Imaginez un pays où personne ne pourrait savoir qui
est propriétaire de quoi, où l’on ne pourrait
s'assurer facilement d'une adresse, où on ne pourrait
forcer personne à payer ses dettes, où on aurait
toutes les peines du monde à convertir en argent un
bien matériel, où on ne pourrait pas diviser
en parts des titres de propriété et où
les règles qui régissent la propriété
changeraient d'un quartier à l'autre, voire d'une rue
à l'autre. Sans titre de propriété ou
devant la complexité à s’enregistrer de
manière légale, la majeure partie de la population
fixerait ses propres règles de fonctionnement (en termes
de sécurité, de crédit ou de caution),
favorisant ainsi l’extra-légalité et l’économie
informelle. Cette réalité existe, c’est
celle de nombreux pays en voie de développement.
Hernando de Soto, le fondateur de l’ILD (Institut pour
la Liberté et la Démocratie), tente depuis plus
de 20 ans d’intégrer l’économie
informelle dans la sphère légale. Voici l’histoire
de celui qui, selon beaucoup, lutte le plus efficacement contre
la pauvreté et, à ce titre, a été
élu par le Times Magazine l’une des 100 personnalités
les plus influentes de la planète.
Né en 1941 à Arequipa au Pérou, Hernando
de Soto émigre vers l’Europe dès l’âge
de 7 ans, parce que son père, un proche conseiller
du président en place est chassé par un coup
d’Etat d’extrême droite. Il poursuit ses
études d’économie à Genève,
sans pour autant perdre de vue la situation de son pays d’origine
puisque ses parents le poussent, lui et son frère,
à lire chaque jour les principaux quotidiens Péruviens
et à y retourner quelques semaines chaque année.

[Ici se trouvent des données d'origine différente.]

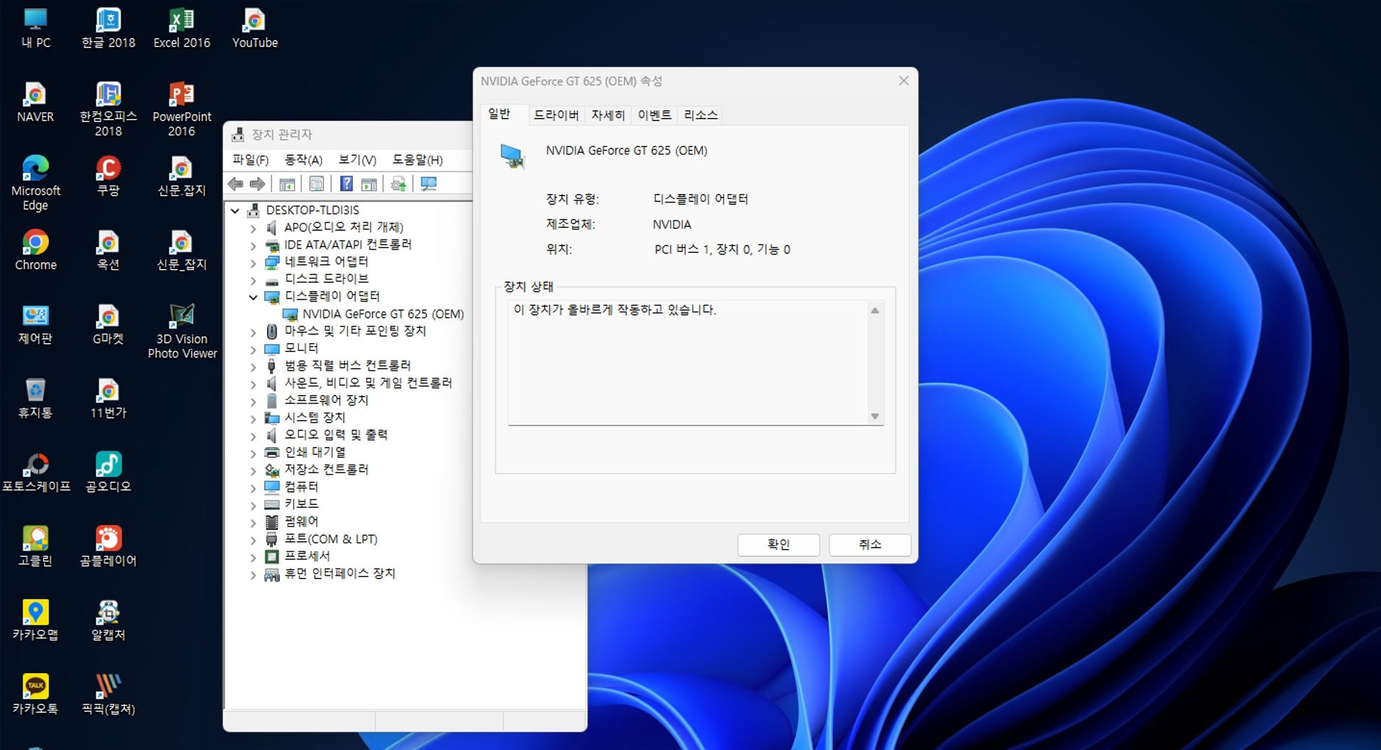This screenshot has height=750, width=1381.
Task: Click the Properties toolbar icon
Action: point(316,183)
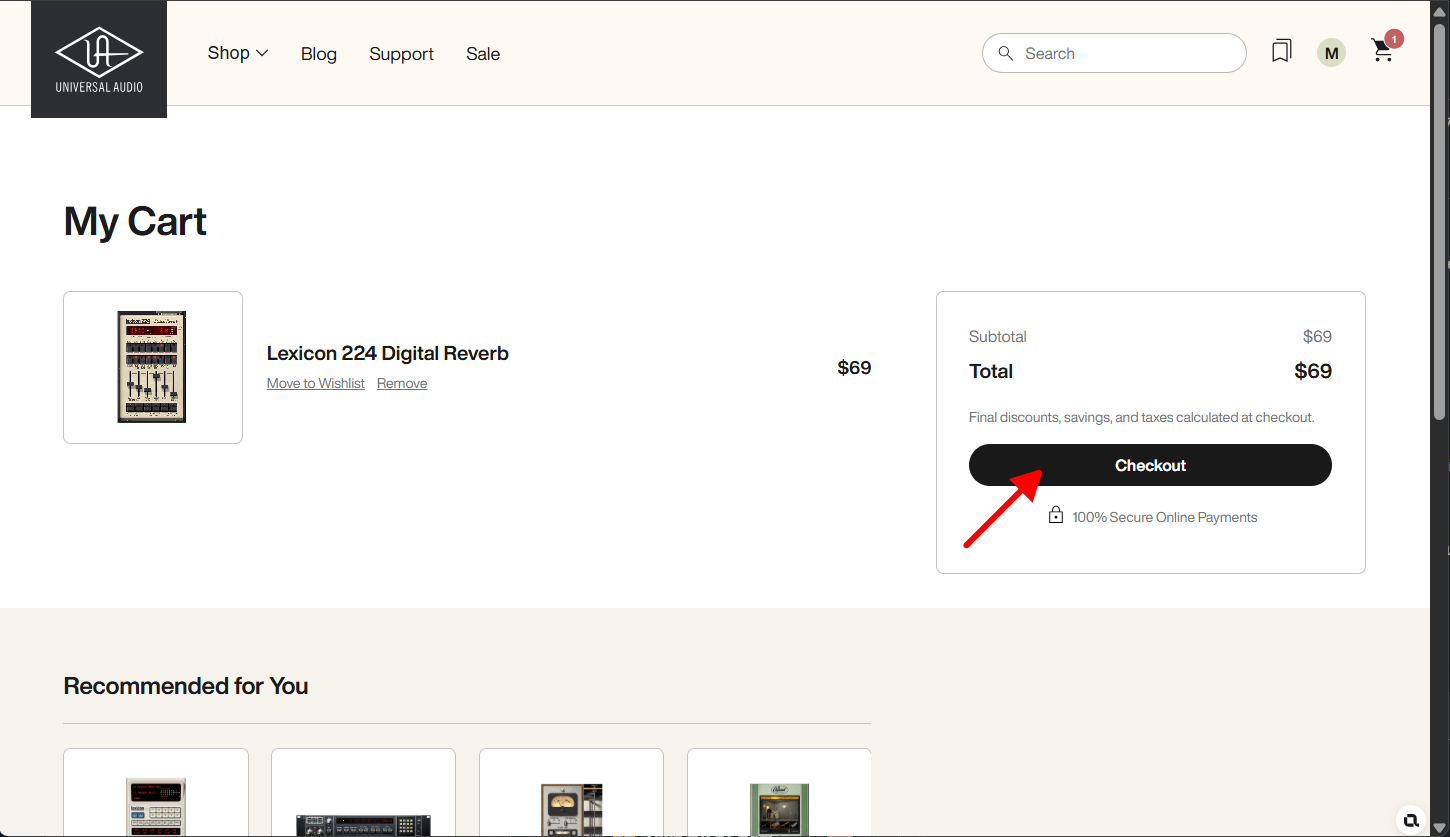The height and width of the screenshot is (837, 1450).
Task: Click into the Search input field
Action: (1125, 53)
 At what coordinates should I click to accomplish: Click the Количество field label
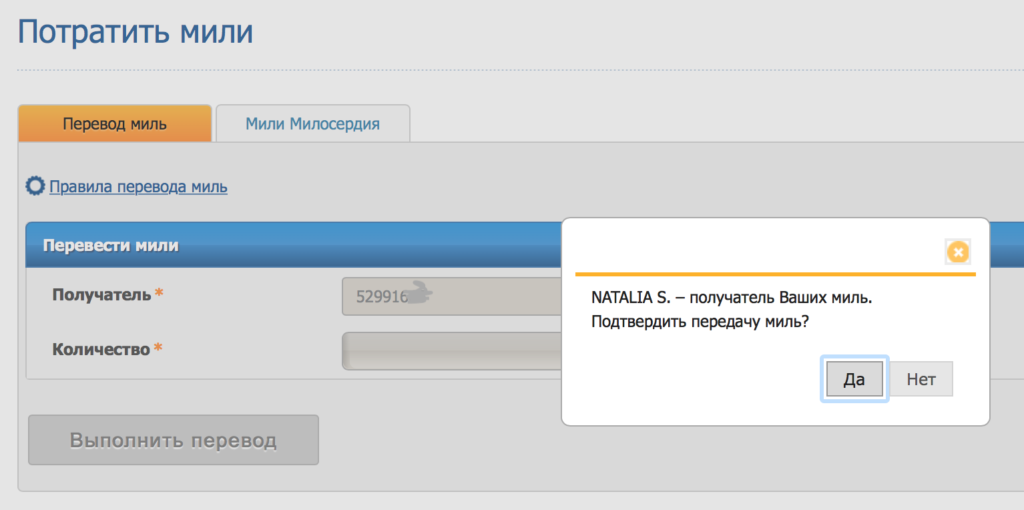101,349
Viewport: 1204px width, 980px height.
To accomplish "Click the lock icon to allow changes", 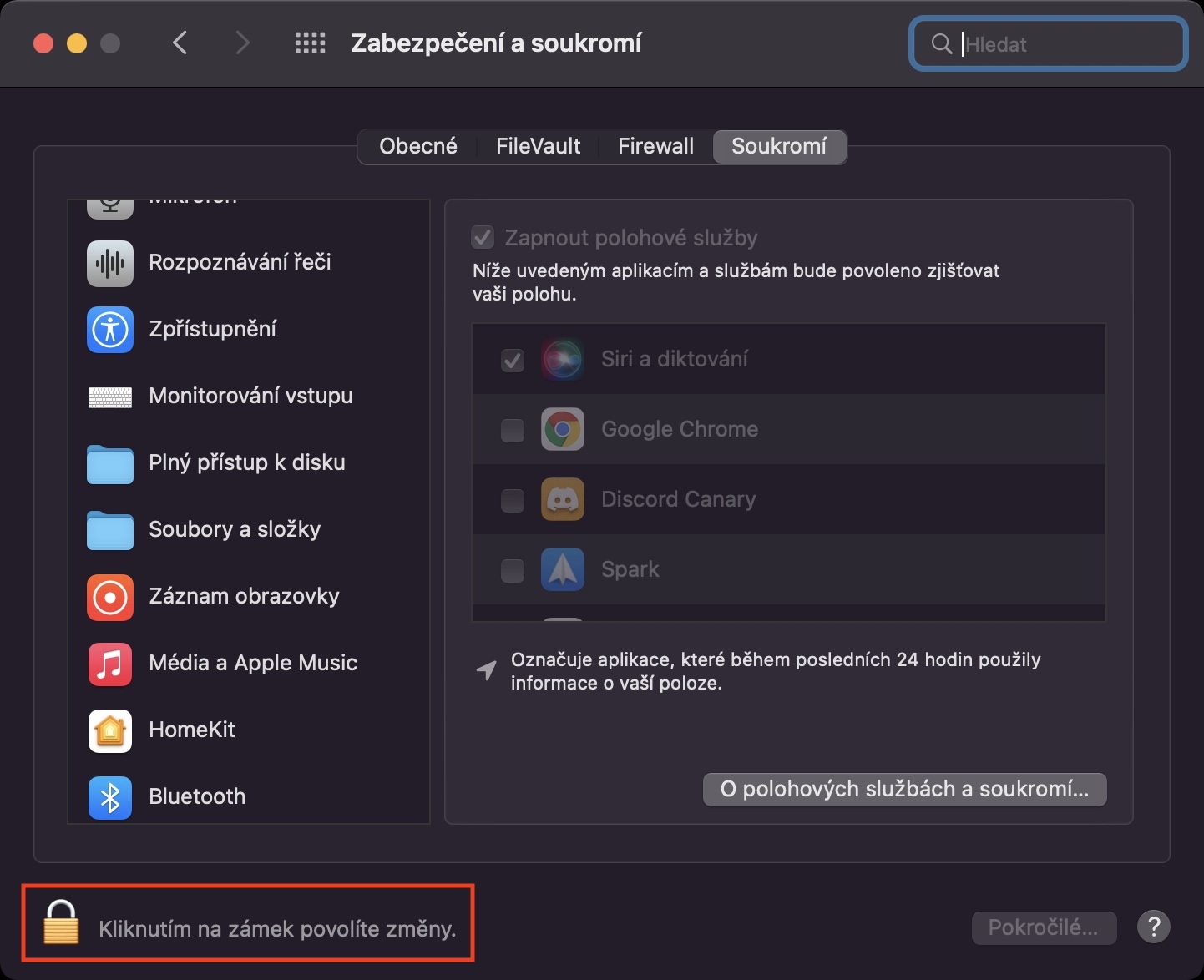I will [x=61, y=923].
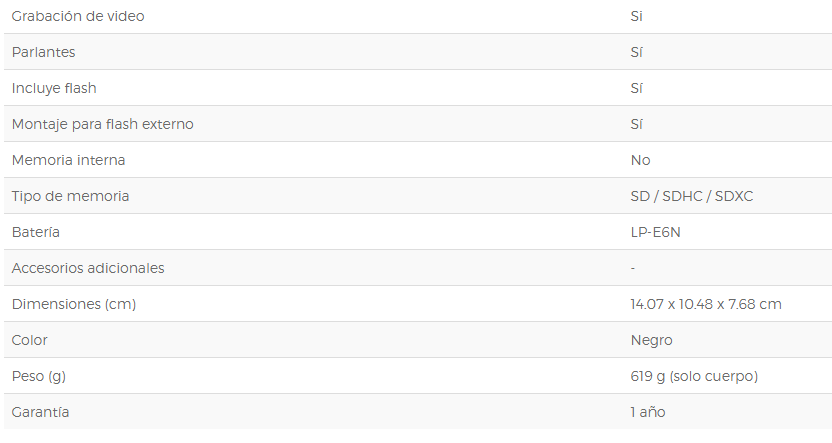Select the 'LP-E6N' battery value
Viewport: 832px width, 443px height.
tap(655, 232)
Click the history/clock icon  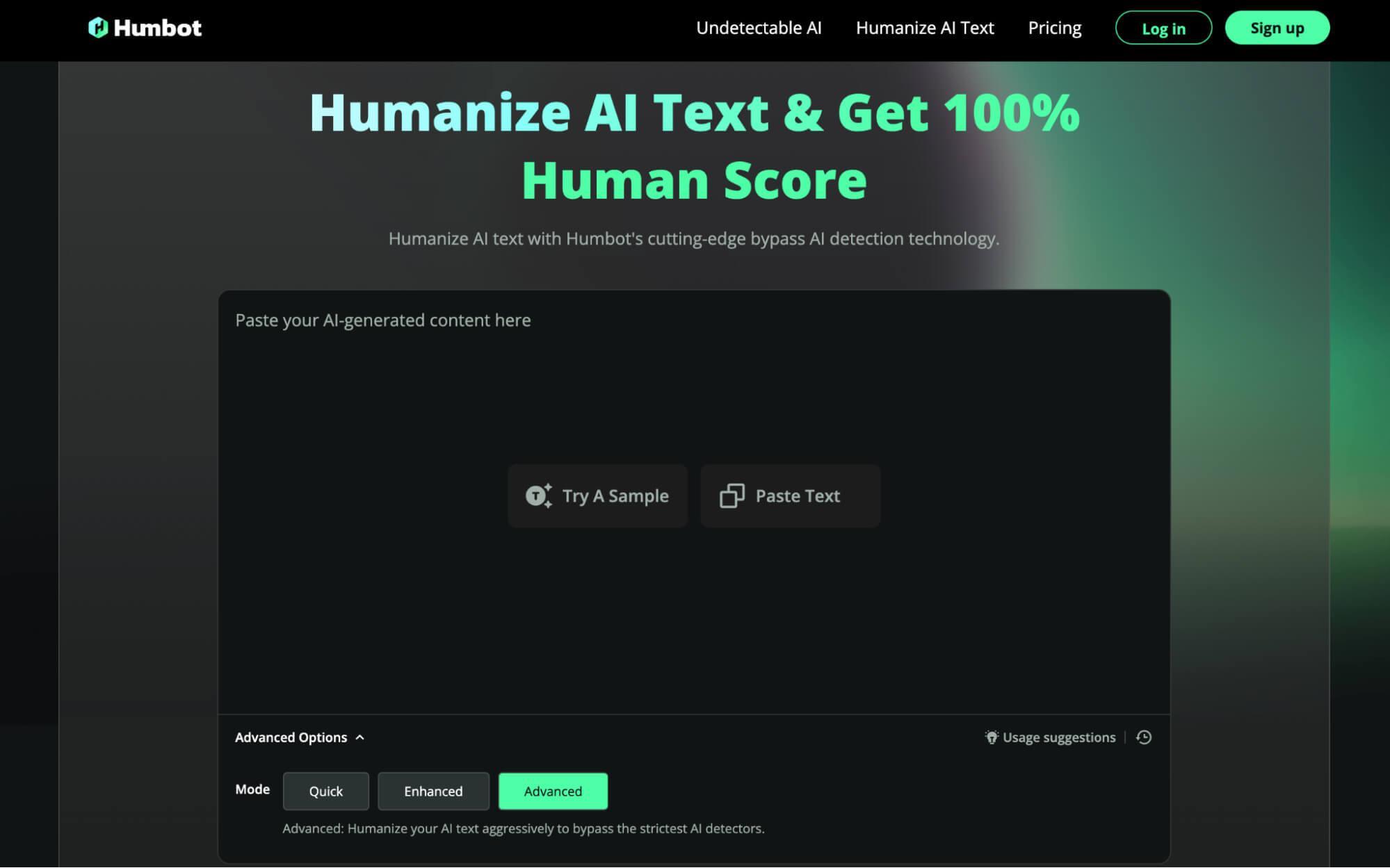tap(1143, 737)
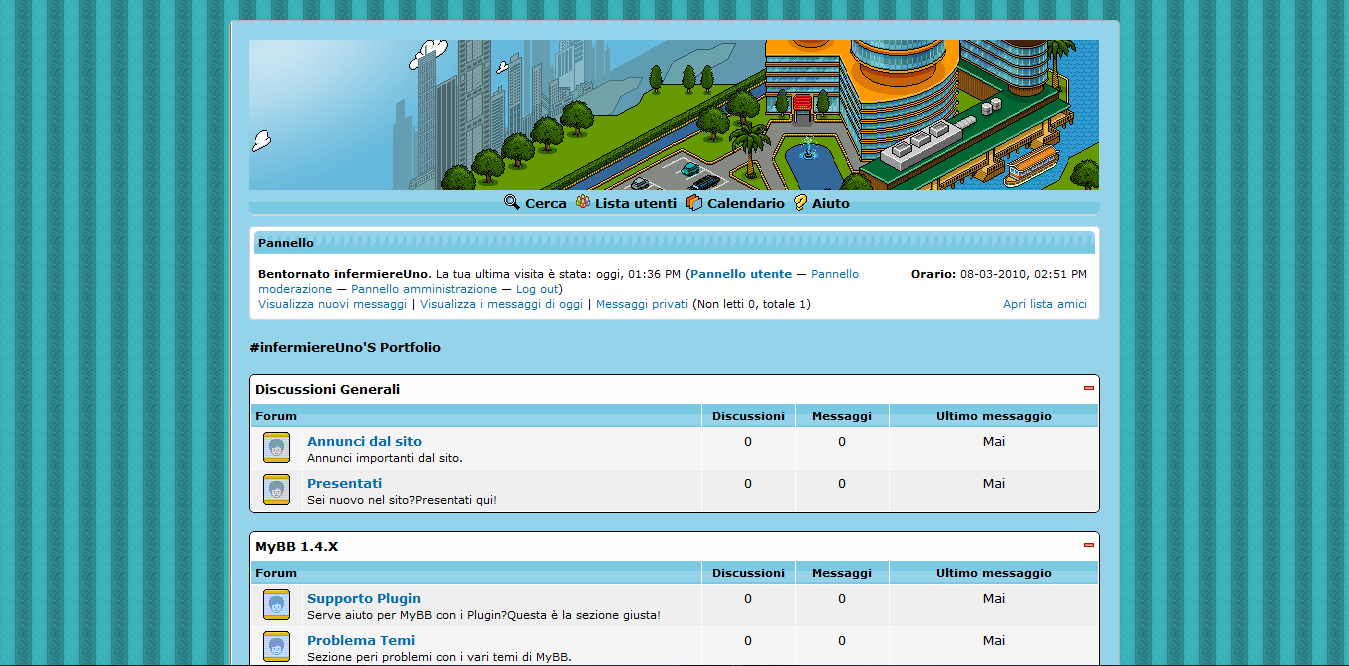This screenshot has width=1349, height=666.
Task: Click the Lista utenti people icon
Action: (583, 203)
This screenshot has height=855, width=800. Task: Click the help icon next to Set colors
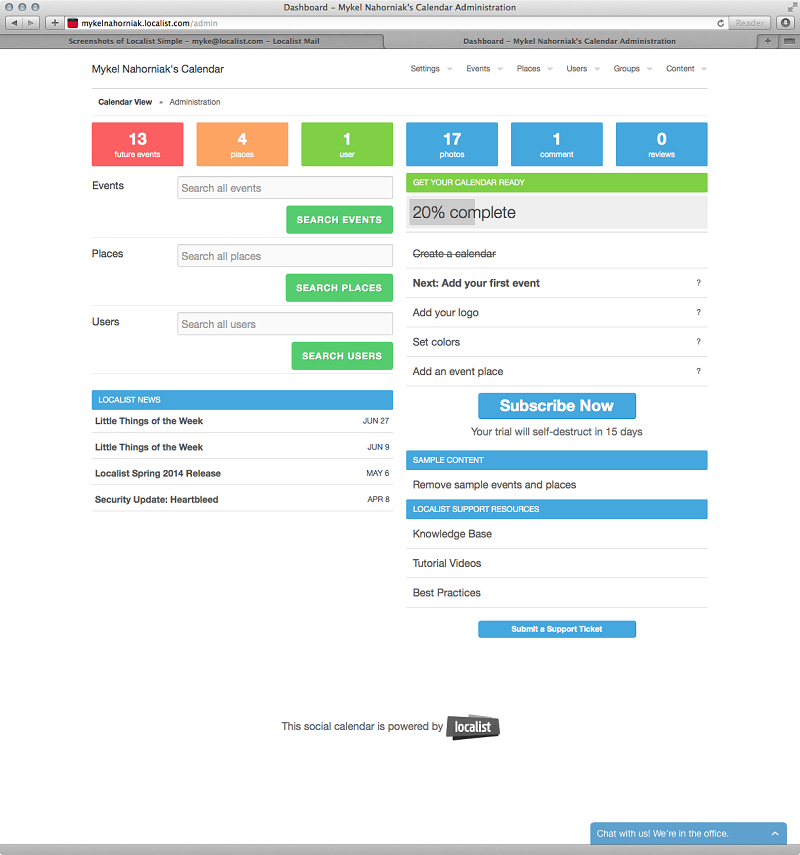pos(698,342)
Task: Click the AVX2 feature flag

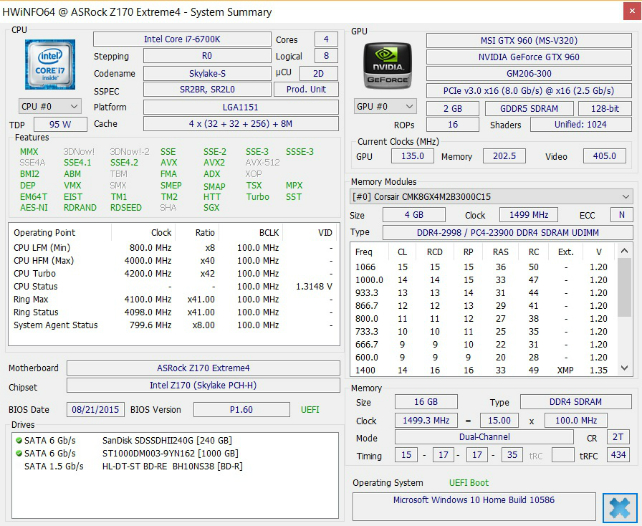Action: pos(214,162)

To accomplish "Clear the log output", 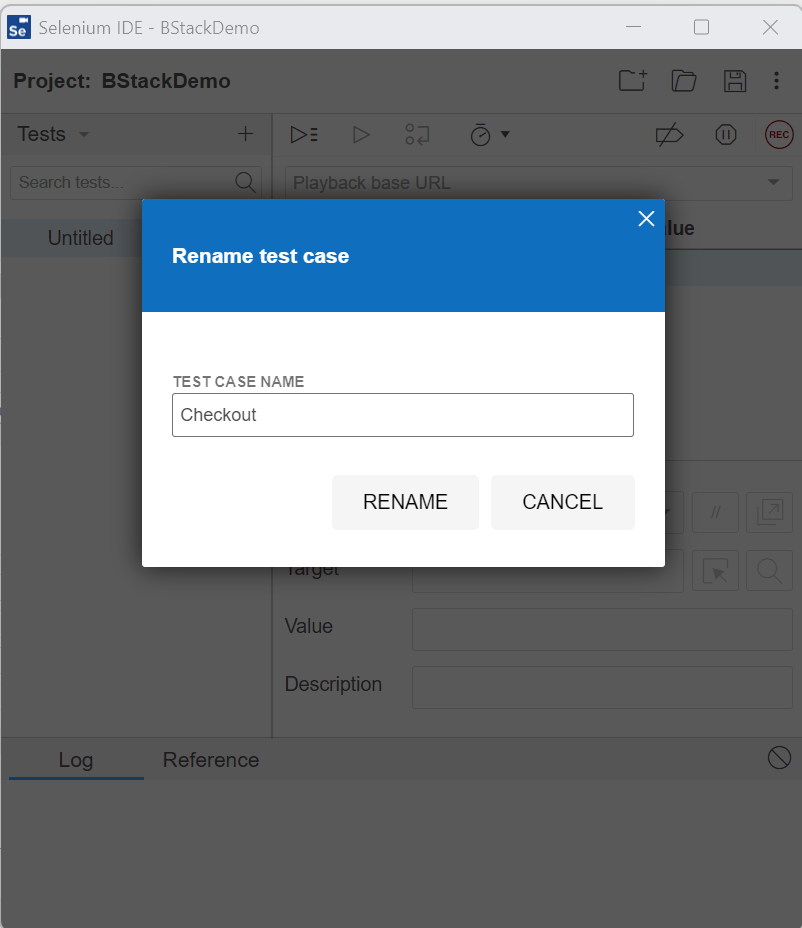I will tap(779, 758).
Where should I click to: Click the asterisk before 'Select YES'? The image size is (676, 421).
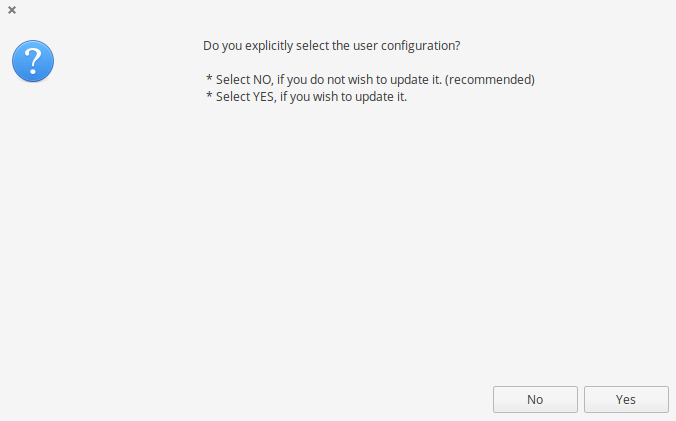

Brillant économiste, il débute sa carrière
au GATT (l’ancêtre de l’OMC) pour participer
aux âpres négociations internationales des Tokyo
et Kennedy Rounds. À 29 ans, alors qu’il s’apprête
enfin à rentrer au Pérou, on lui propose la
présidence d’une des plus grosses sociétés
européennes de conseil en ingénierie, et il
accepte.
Dix longues années plus tard, son rêve se concrétise
enfin et il rentre à Lima. Il devient Gouverneur de
la Banque Centrale Péruvienne et organise une grande
conférence sur les perspectives de développement
économique au Pérou, invitant des pointures
telles que Joseph Stiglitz*, Milton Friedman** ou Jean François
Revel***. Cette conférence va changer sa vie. Il prend
conscience que 90% des PME, 85% des transports urbains, 60%
de la flotte de pêche (l’une des plus importantes
au monde) et 60% des épiceries alimentaires de son
pays font partie du secteur informel.****
Surpris et bien décidé à agir pour inclure
ces pans de richesse nationale dans la légalité,
il arpente les bidonvilles chaque week-end, écoute
les témoignages de milliers de ses compatriotes et
crée un « think tank » dont le but va être
de trouver les solutions concrètes à ce problème
d'envergure. Il décide de fonder un minuscule atelier
de couture dans les bidonvilles de Lima et souhaite le faire
enregistrer auprès du gouvernement. Il découvre
que pour cela, il lui faut passer par des dizaines de pénibles
échelons administratifs, nécessitant 289 jours
de travail à temps plein à un coût 31
fois supérieur au salaire minimum mensuel. Pas étonnant
qu’une grande partie de la population opte pour l’extra-légalité
! Autre exemple en Egypte où c'est 90% de la population
qui possède son capital (appartements, maisons, petits
commerces, véhicules ou matériel) en dehors
de la loi. Celui-ci, évalué par les équipes
de l’ILD à 210 Milliards d’€ équivaut
à 55 fois le montant des investissements directs étrangers
reçus depuis 1950 ou à 30 fois la valeur de
toutes les sociétés existantes !
Mais le « coût de légalisation »
est aussi pour chaque Égyptien prohibitif. Il lui faut
2 ans pour enregistrer son affaire et 17 ans pour sa maison,
le privant ainsi de précieuses cautions ou hypothèques,
sésame indispensable au crédit, à la
création d’entreprises et aux mouvements de propriété.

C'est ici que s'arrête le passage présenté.